• [Data for processing]
Segment Open
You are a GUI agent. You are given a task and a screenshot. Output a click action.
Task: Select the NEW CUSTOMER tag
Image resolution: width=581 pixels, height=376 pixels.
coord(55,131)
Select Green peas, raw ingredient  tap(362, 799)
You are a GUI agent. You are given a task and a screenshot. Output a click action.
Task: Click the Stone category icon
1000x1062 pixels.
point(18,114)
Segment Closed
Segment Open
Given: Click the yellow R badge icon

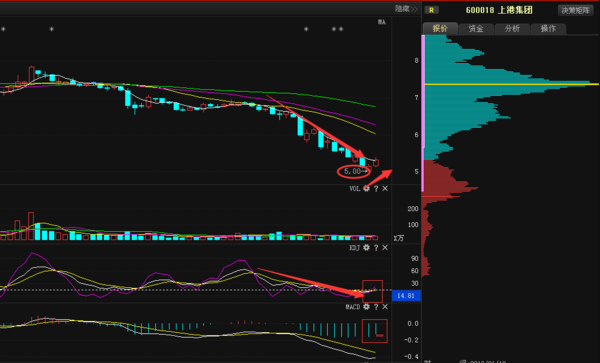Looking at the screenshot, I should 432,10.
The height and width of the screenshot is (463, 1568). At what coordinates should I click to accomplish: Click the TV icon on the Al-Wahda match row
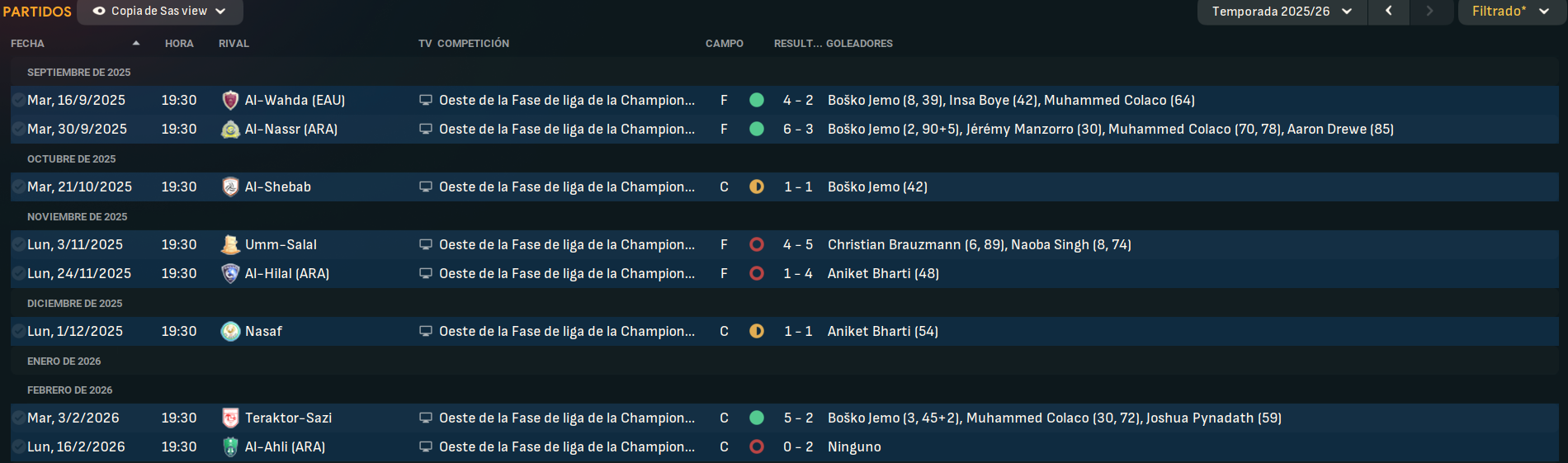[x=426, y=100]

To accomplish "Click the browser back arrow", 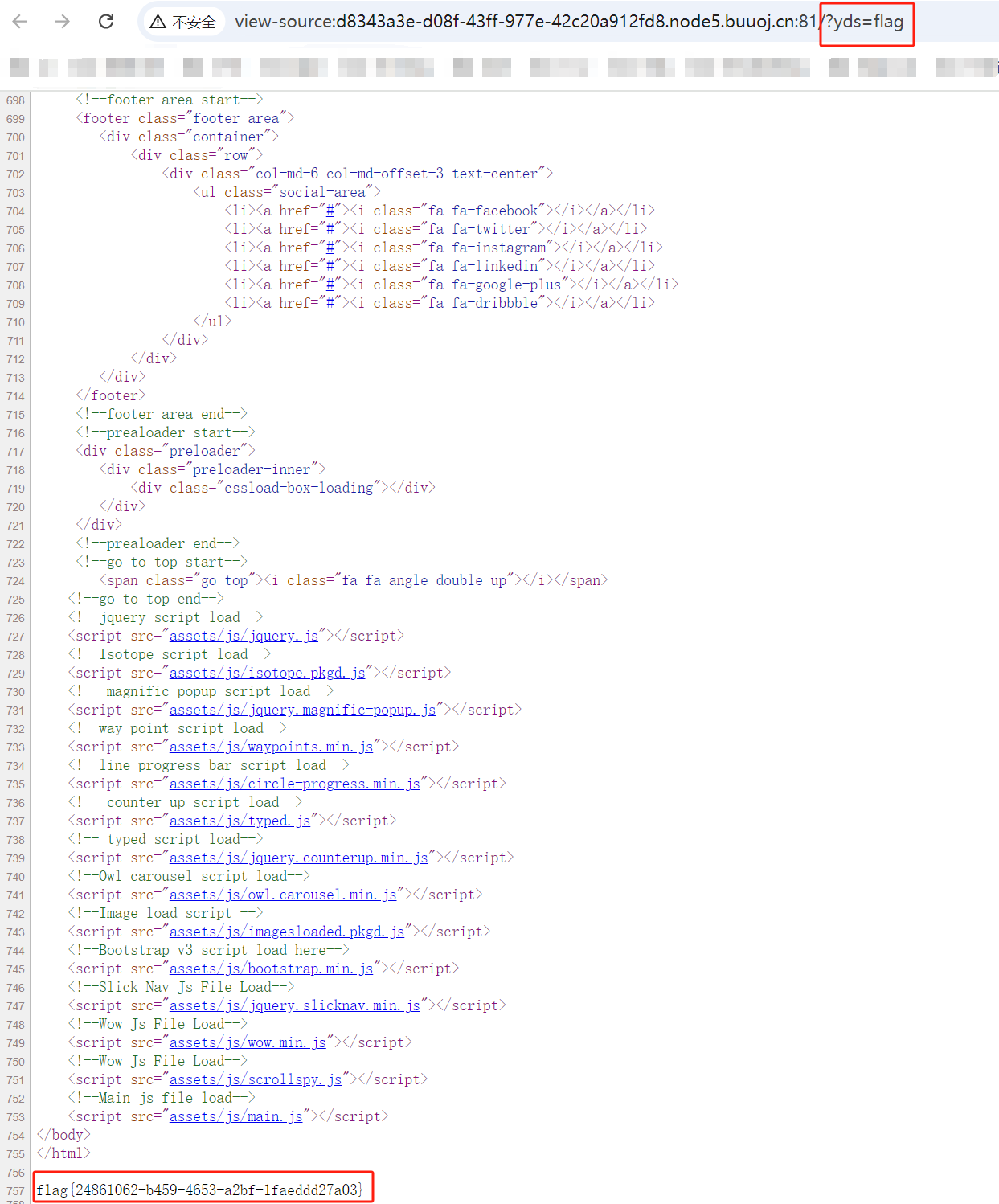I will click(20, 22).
Segment Closed
Segment Open
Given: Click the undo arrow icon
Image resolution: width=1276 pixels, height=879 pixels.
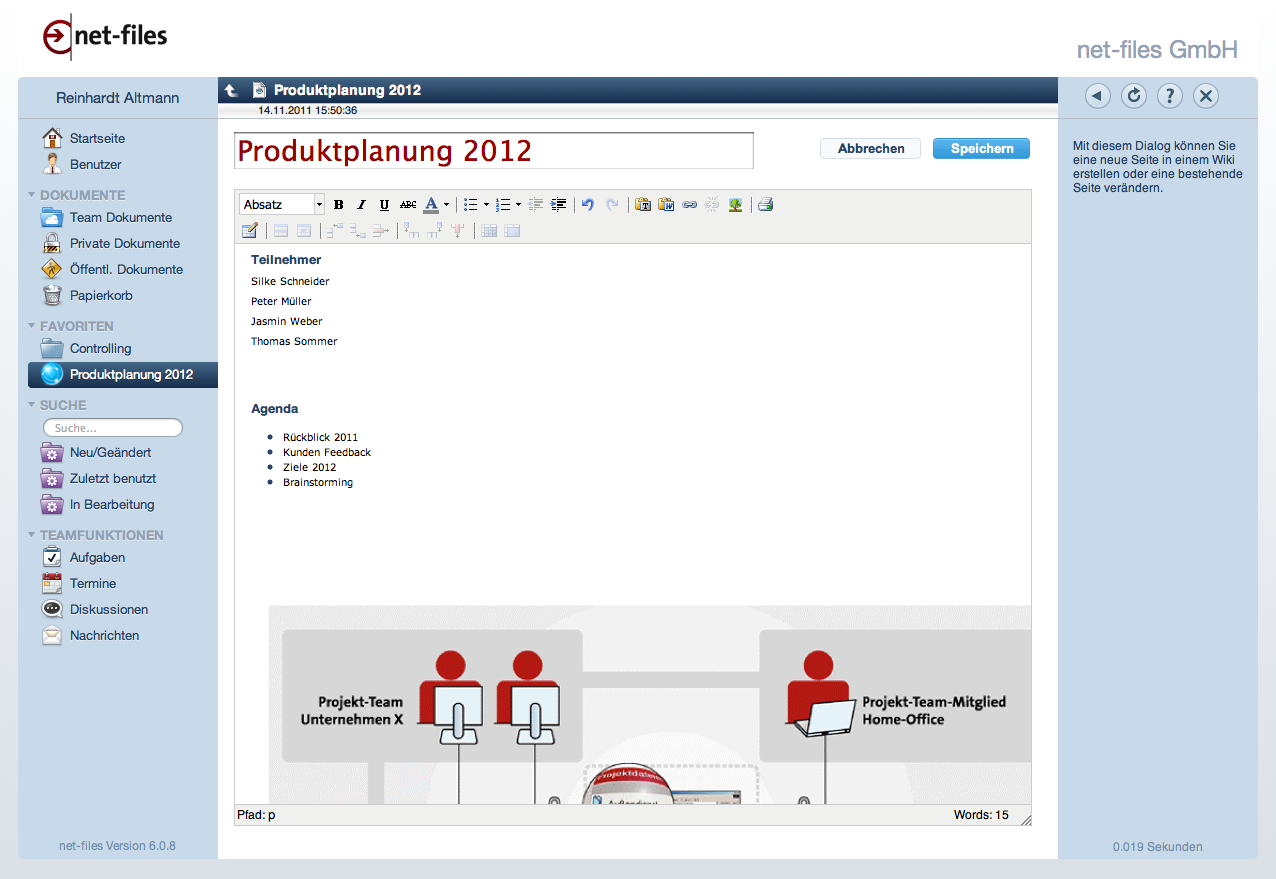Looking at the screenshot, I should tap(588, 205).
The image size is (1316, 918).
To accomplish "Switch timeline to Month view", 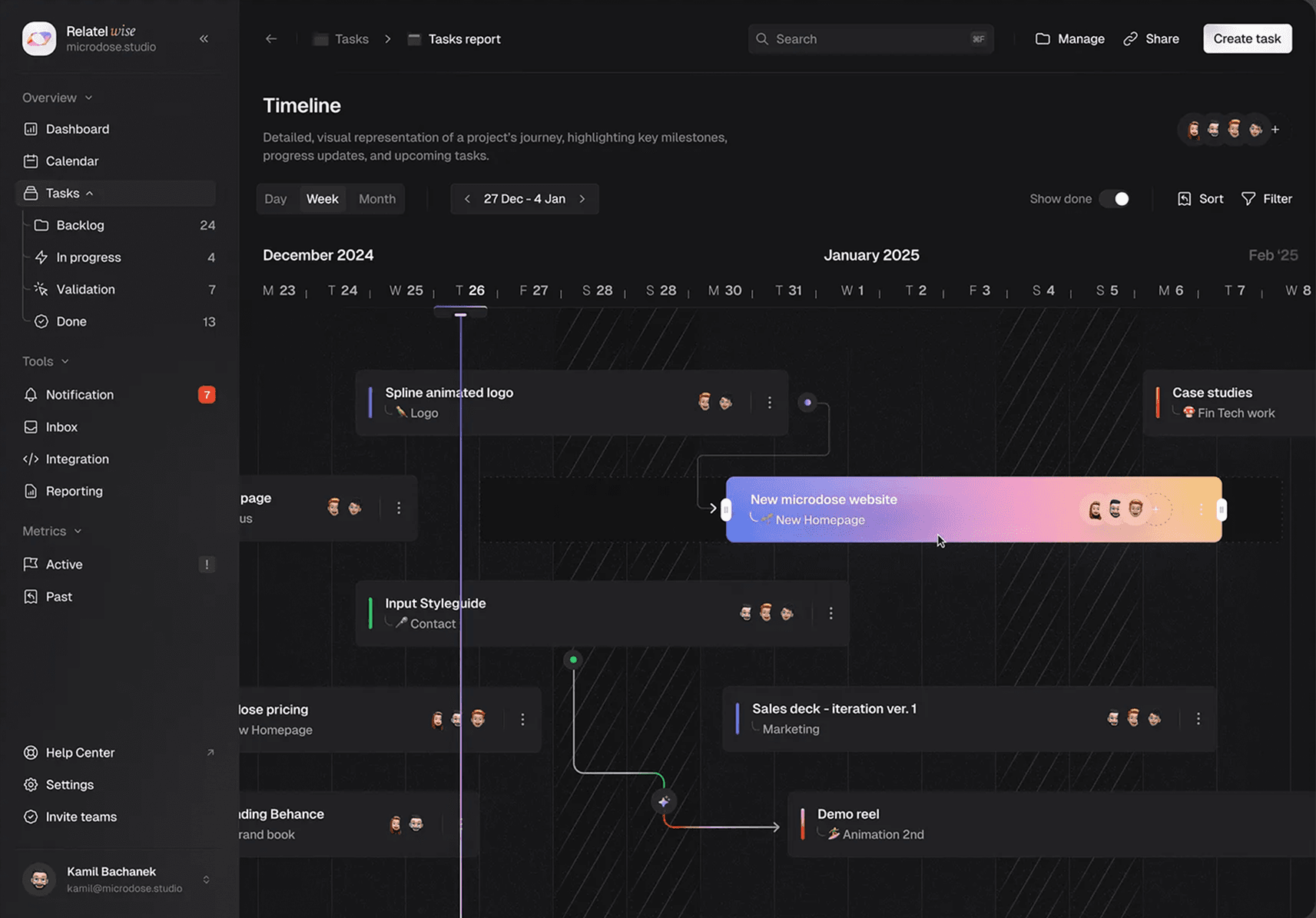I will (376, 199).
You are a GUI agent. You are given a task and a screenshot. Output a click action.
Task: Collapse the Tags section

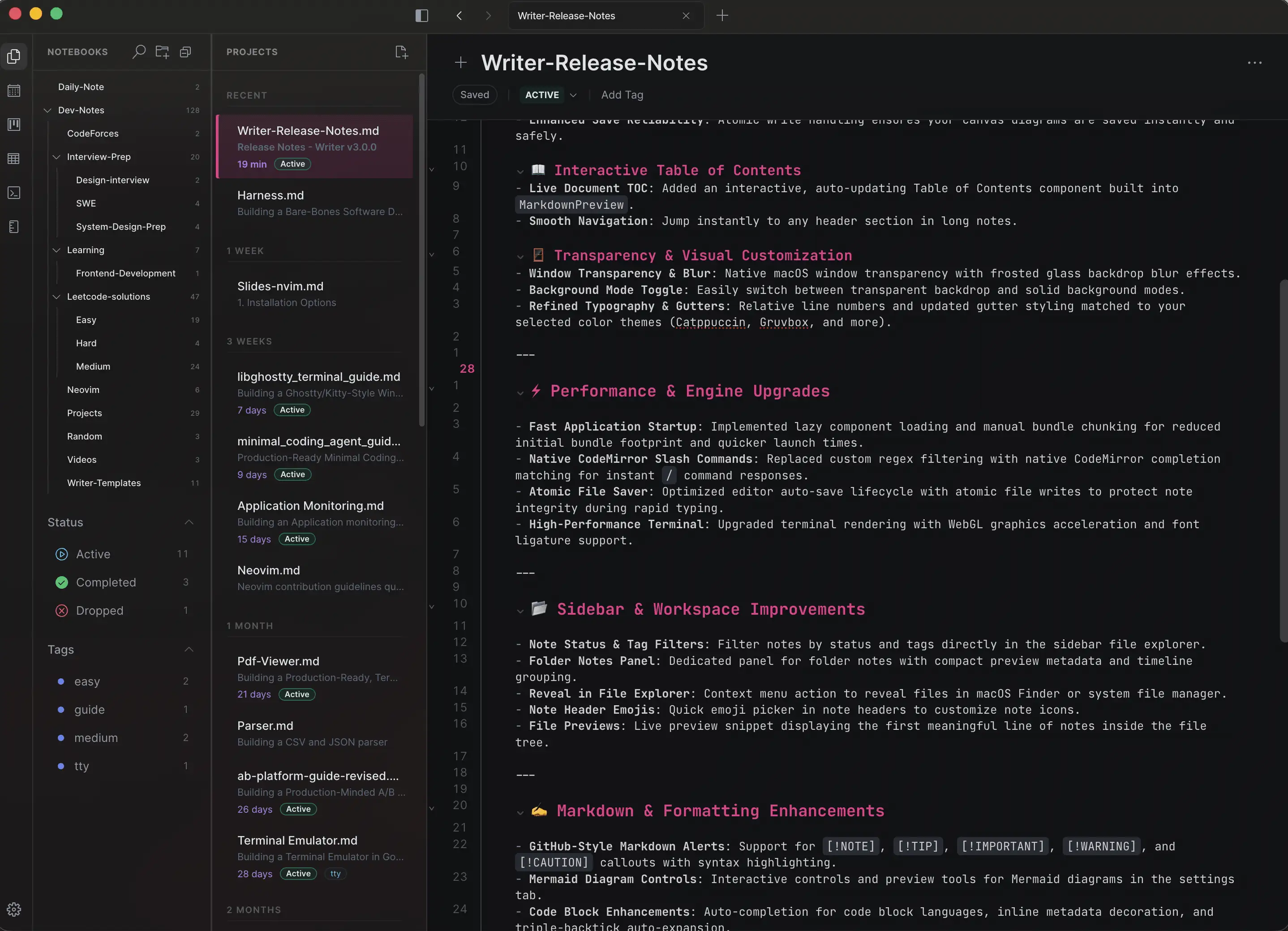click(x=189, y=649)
Segment Closed
• [Exercise goal] When a line in the data holds the word "Select", show that line.

• [Task answer]
Task: Select the NEW CUSTOMER tag
Select Green peas, raw ingredient  tap(362, 799)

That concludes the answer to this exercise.